>>>
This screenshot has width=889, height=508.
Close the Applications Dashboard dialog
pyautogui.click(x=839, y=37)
<<<
>>>
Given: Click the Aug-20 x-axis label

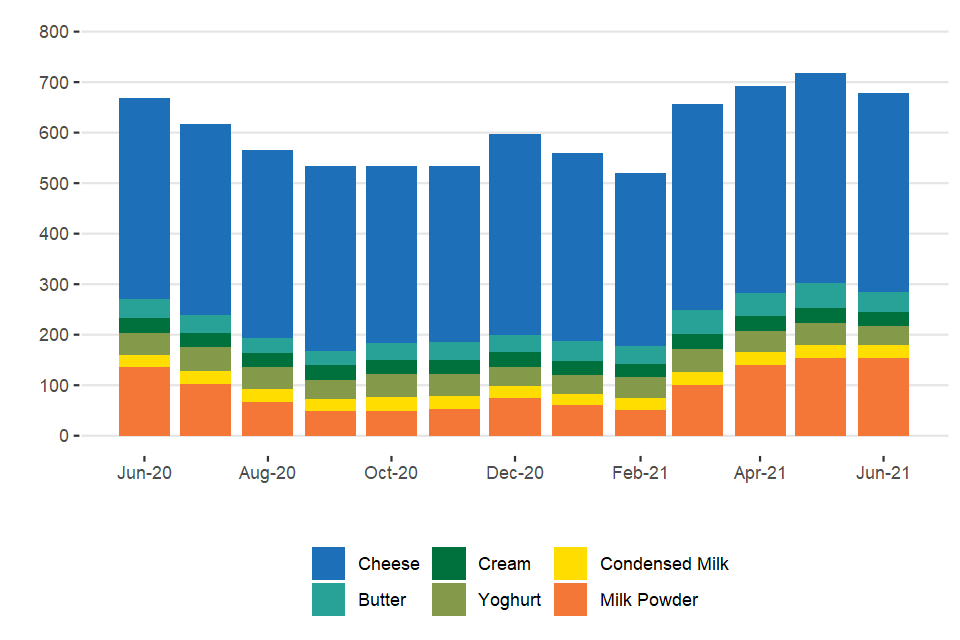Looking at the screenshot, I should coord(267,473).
<<<
Problem statement
Copy the data verbatim, from the line with "This screenshot has width=889, height=508." up to and including the line with "pyautogui.click(x=839, y=37)".

Completed exercise
This screenshot has width=889, height=508.
Close the Applications Dashboard dialog
pyautogui.click(x=839, y=37)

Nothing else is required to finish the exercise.